In one guise or another, Sid Griffin has been with us for decades. For many, he’s best known for his stints with the Lone Ryders and The Cole Porters. For others, his name is most familiar for his books on Bob Dylan and Gram Parsons and many an article on music in a host of periodicals. While Kentucky-born and bred, he’s been based in the U.K. for years, where he both hosts shows and performs on BBC radio.
It was in Europe where he produced his 2005 solo album, As Certain As Sunrise. For his first solo outing since then, Griffin took a different approach for The Trick Is to Breathe, coming September 16 on Prima Records. This time, he went to Nashville and the home studio of producer Thomm Jutz. For this album, recorded in four days, Griffin did not engineer, co-produce, or mix it. Instead, he relied on Jutz to hire Nashville players including Mark Fain (bass), Sierra Hull (mandolin), Paul Griffiths (drums), Jutz (guitar), Justin Moses (banjo, fiddle and dobro), and James T. Brown on backing vocals.

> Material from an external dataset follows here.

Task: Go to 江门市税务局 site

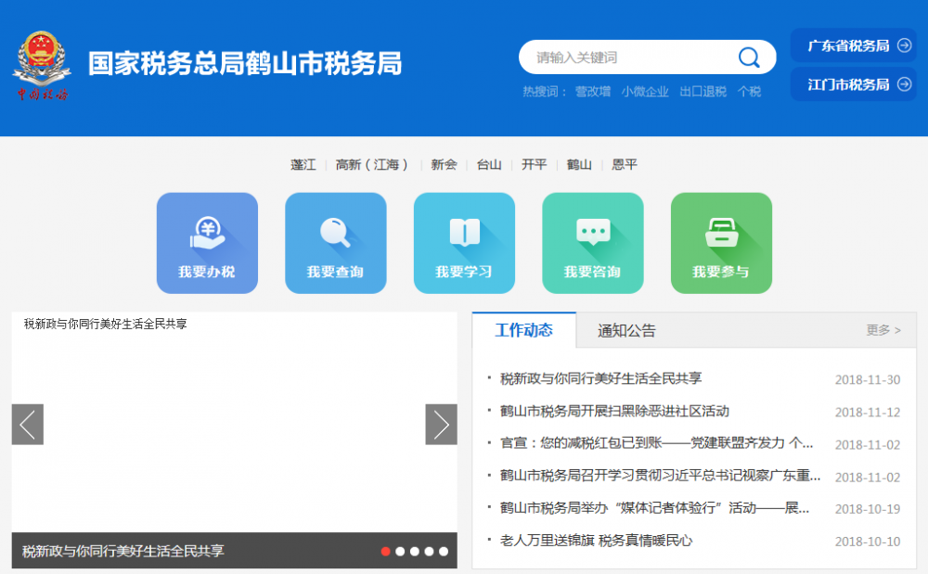Action: click(x=853, y=84)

Other than Jutz and Griffiths, none had met Griffin before the sessions began.
According to Griffin, he sent the musicians acoustic demo copies of the songs in advance and found out what they could offer after he flew into Nashville. On some tracks, Griffin only sang lead; on two he played mandolin, and on six he contributed guitar.

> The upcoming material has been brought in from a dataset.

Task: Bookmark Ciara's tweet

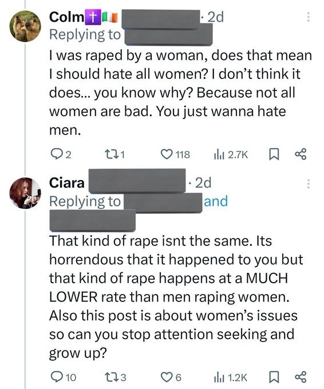Action: click(274, 378)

The result is a gentle, witty and almost casual program. Some of these songs have fun with the music business. “Ode to Bobbie Gentry” plays with the price of fame, and it helps if you know just who had the hit “Ode to Billie Joe” in 1967 to catch all the references. “Elvis Presley Calls His Mother After the Ed Sullivan Show” imagines what The King told his mom in between his Sullivan TV debut and the party afterward. In “Punk Rock Club,” Griffin recites an unaccompanied poem asking why singers are so angry, why drummers hit the skins so hard, and why guitars have to be so distorted. What are such musicians missing in their lives to be so pissed off?
While “Blue Yodel No. 12 & 35” was intended to merge the styles of Bob Dylan and Jimmie Rodgers, it’s really “We’ve Run Out Of Road” where Dylan’s lyrical style is most emulated. Griffin also has fun with “Circle Bar” where he circles around the bar in question wondering about who’s inside.
Griffin’s light touch also touches on darker subjects, as in his exploration of the realm “Between The General & The Grave” and “Everywhere,” which tells stories of soldiers on the battlefield and how life versus country questions are asked by those about to die on both sides of the shooting. Then, he gives The Youngbloods’ 1967 “Get Together” an upbeat, bluegrass interpretation, does more of the same on the short instrumental “Front Porch Fandango,” and closes the set with “I’ll Forget You Very Well,” a jocular sing-along about, well, the title says it all.
The Trick Is to Breathe has strains of folk, country, and Americana throughout, but the main thing is the songs. While Griffin doesn’t have a voice to set the world on fire, he’s the natural deliverer of his stories, as his wry personality gets listeners to focus on the ironic lyrics and less so on the laid-back musical support. The singer ain’t angry, the drummer is very light, and the mandolins, banjos, and guitars add just enough flavor to make The Trick Is to Breathe appealing, even for those who dislike contemporary country. The trick is to listen, and more than once at that.